--- START ---

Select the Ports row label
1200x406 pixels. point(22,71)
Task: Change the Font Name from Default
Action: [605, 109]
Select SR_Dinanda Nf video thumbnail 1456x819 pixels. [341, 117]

--- END ---
--- START ---

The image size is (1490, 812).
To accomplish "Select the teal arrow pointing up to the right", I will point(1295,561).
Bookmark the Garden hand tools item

--- END ---
--- START ---

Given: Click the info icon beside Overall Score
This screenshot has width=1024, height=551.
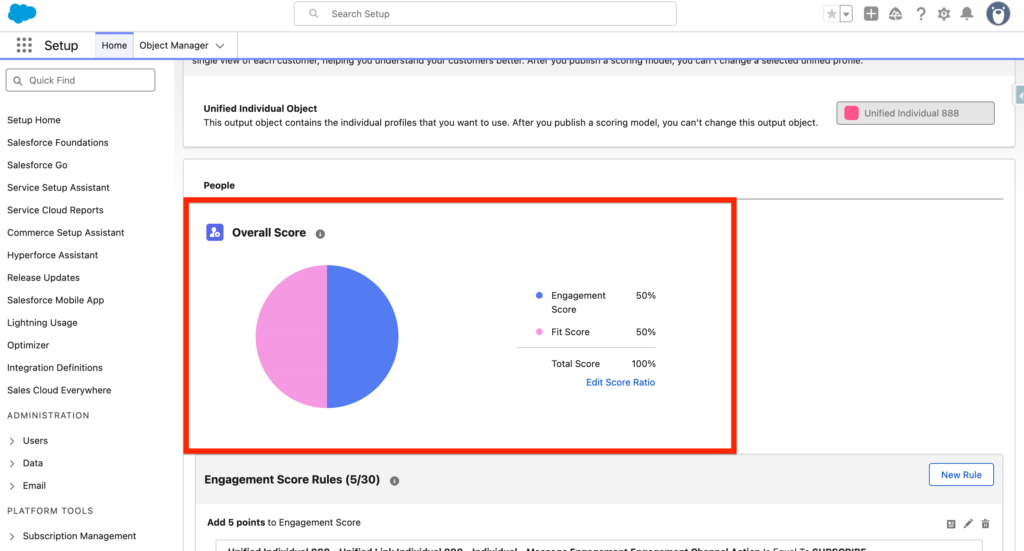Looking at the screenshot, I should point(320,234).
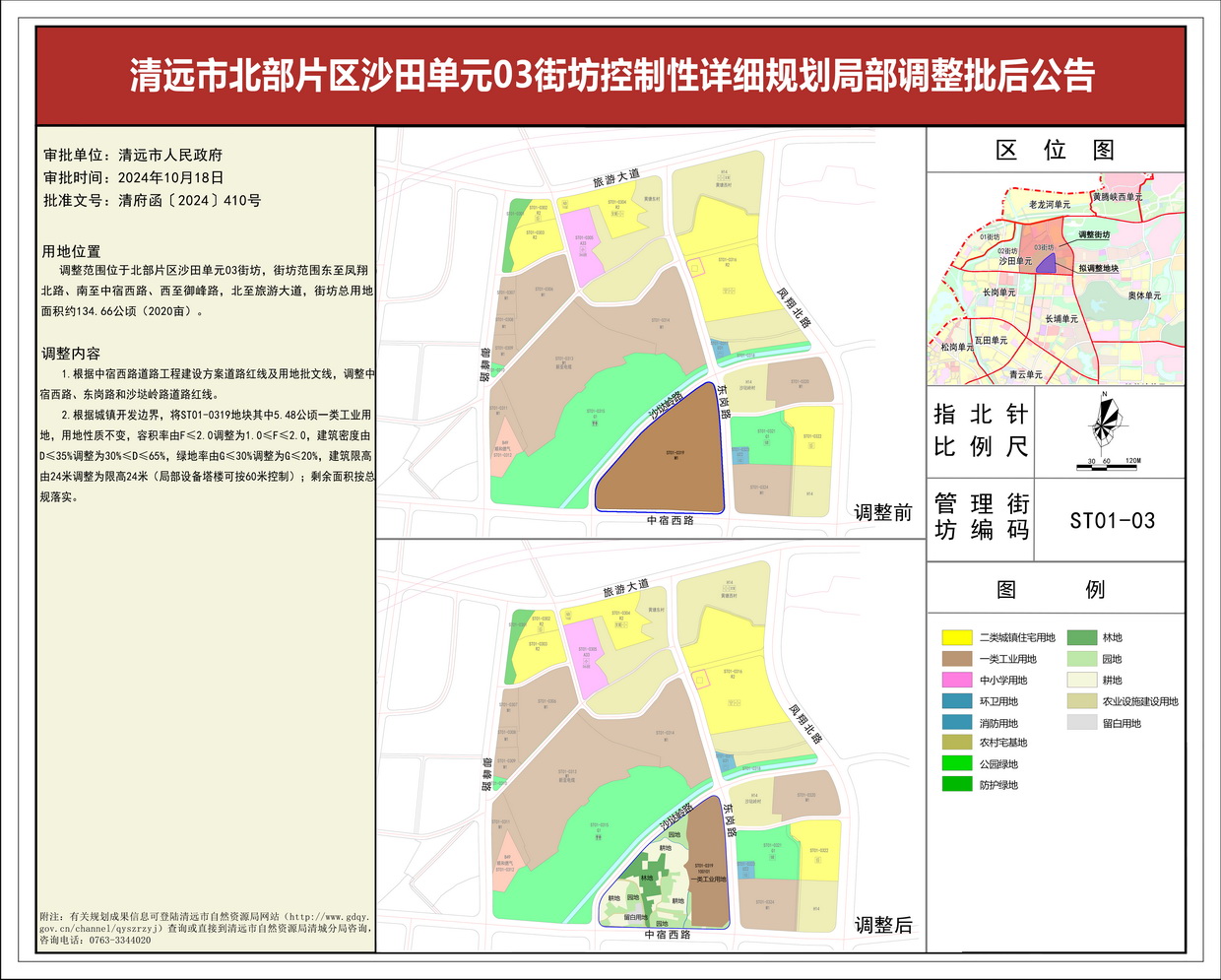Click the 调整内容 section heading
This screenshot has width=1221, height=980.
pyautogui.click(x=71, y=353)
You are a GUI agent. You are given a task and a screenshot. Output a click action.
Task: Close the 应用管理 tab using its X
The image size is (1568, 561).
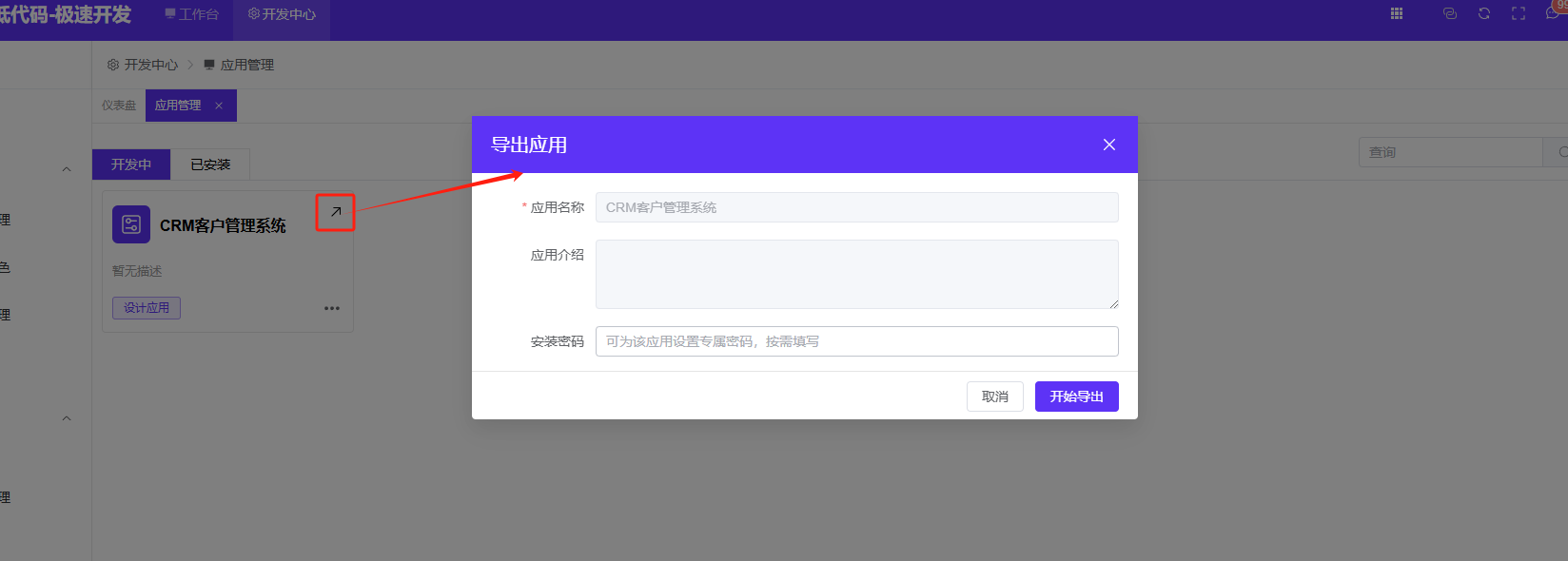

--- END ---

Take the listing above and repeat exactly the lines from the one containing "The image size is (1490, 812)." through the one containing "Bookmark the Garden hand tools item", both included.

# SOLUTION TO THIS EXERCISE
The image size is (1490, 812).
To accomplish "Select the teal arrow pointing up to the right", I will point(1295,561).
Bookmark the Garden hand tools item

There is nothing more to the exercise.